PROCEDURAL BACKGROUND

You sent the DDOJ a FOIA request dated May 22, 2018 stating the following:

 

The Policy and Procedures the Attorney General implements or Mandates in requiring all police agencies with-in the State of Delaware to Fully disclose any and all evidence, exculpatory and culpatory or culpable to the Attorney General office when that Police agency had received an Complaint, investigated and their investigation ended with an arrest placing the Attorney General’s office of weighing the gathered exculpatory and culpatory evidence for possible prosecution. I am requesting the present day version and the 1994 version the Attorney General put in place that Mandated all police agencies to turn over all evidence exculpatory and culpatory to allow the Attorney General office to fully explore the true culpability of the arrested person and reviewing the possibility of downgrading or upgrading the charges against the arrested person. I am requesting the Policy to see if the Delaware Attorney General has established a Policy to be in compliance with the due Process Provision of the 14 Amendment to the U.S Const and Del. Const art. I. sec 7. .[1]

 

The DDOJ FOIA Coordinator responded to your request on June 22, 2018 informing you that the DDOJ did not have any records responsive to your request for culpatory evidence policies and that the exculpatory evidence policies are not “public records” since they are attorney work product.

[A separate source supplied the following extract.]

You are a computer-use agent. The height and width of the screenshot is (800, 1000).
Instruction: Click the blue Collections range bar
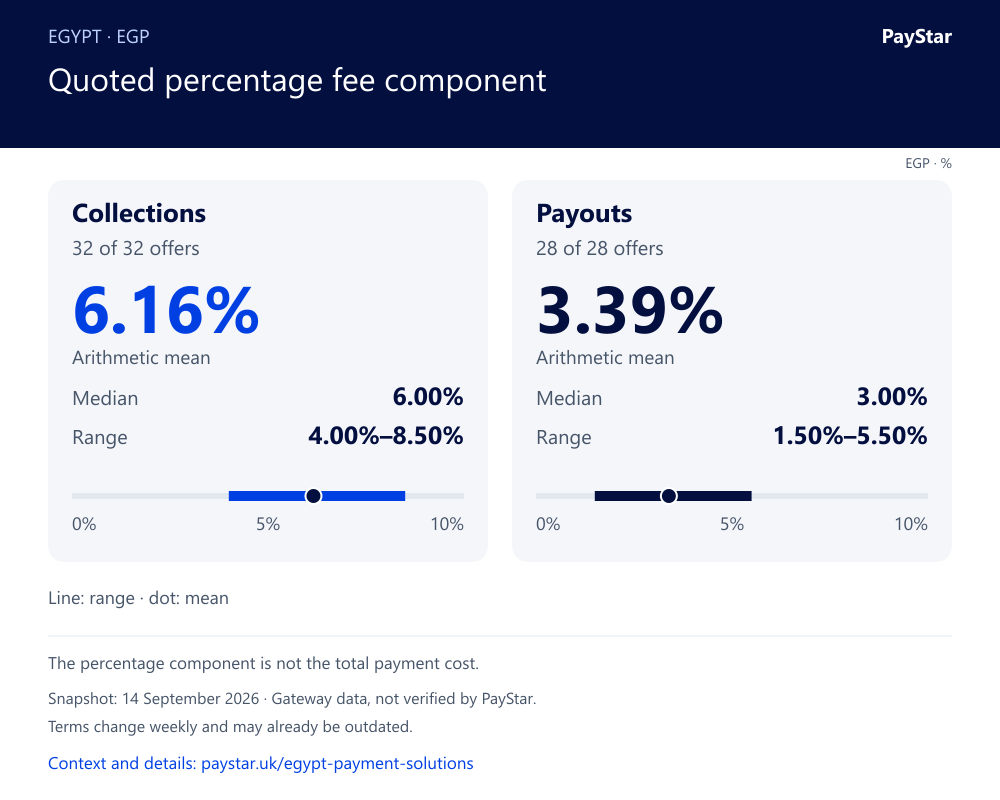[x=317, y=496]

On July 5, 2018, our Office received your Petition contesting the DDOJ’s assertion of the attorney work product exemption for the exculpatory evidence policy. You argue that since the DDOJ is required to follow the law regarding the production of exculpatory evidence, the DDOJ policies and procedures to meet this legal obligation could not fall under the attorney work product privilege.  The DDOJ responded on July 13, 2018 (“Response”), arguing that the DDOJ’s policies and procedures governing exculpatory evidence are prepared in anticipation of litigation and are properly classified as attorney work product.

 

DISCUSSION

We find that the DDOJ appropriately asserted the attorney work product privilege for its exculpatory evidence policies.  FOIA allows access to “public records,” but any records “specifically exempted from public disclosure by statute or common law” are not considered a “public record” under the FOIA statute.[2] The attorney work product privilege is recognized under 29 Del. C. § 10002(1)(6).[3] The DDOJ’s counsel represented that the policies and procedures are documents prepared by DDOJ attorneys in anticipation of litigation.[4]  Thus, those policies and procedures do not constitute “public records” under FOIA.[5]

 

 CONCLUSION

For the reasons discussed above, it is our determination that the DDOJ policy and procedures regarding exculpatory evidence are not “public records,” and therefore, the DDOJ did not violate FOIA in denying your records request on this basis.

 

Very truly yours,

/s/Aaron R. Goldstein
______________________
Chief Deputy Attorney General

 

cc:

Zoe Plerhoples, Deputy Attorney General
Dorey Cole, Deputy Attorney General

[1]           See Petition (quoted in original format).

 

[2]           29 Del. C. § 10002(l)(6).

 

[3]           Del. Op. Att’y Gen. 17-IB56, 2017 WL 5256816, at *1 (Oct. 12, 2017) (“We have previously determined that the attorney work-product doctrine applies to FOIA’s public records requirements.”). See also Del. Op. Att’y Gen. 02-IB24, 2002 WL 31867898, at *3 (Oct. 1, 2002).

 

[4]           See DDOJ Response.

 

[5]              See, e.g., Nat’l Assoc. of Criminal Def. Lawyers v. Exec. for U. S. Attorneys, et. al., 75 F. Supp. 3d 552, 561 (D.C.C. Ct. 2014) (recognizing that the attorney work product privilege applies to internal manuals for criminal prosecution); Del. Op. Att’y Gen. 17-IB56, 2017 WL 5256816, at *2 (Oct. 12, 2017) (upon review of the parties’ submissions, applying the attorney work product privilege to documents prepared in contemplation of litigation).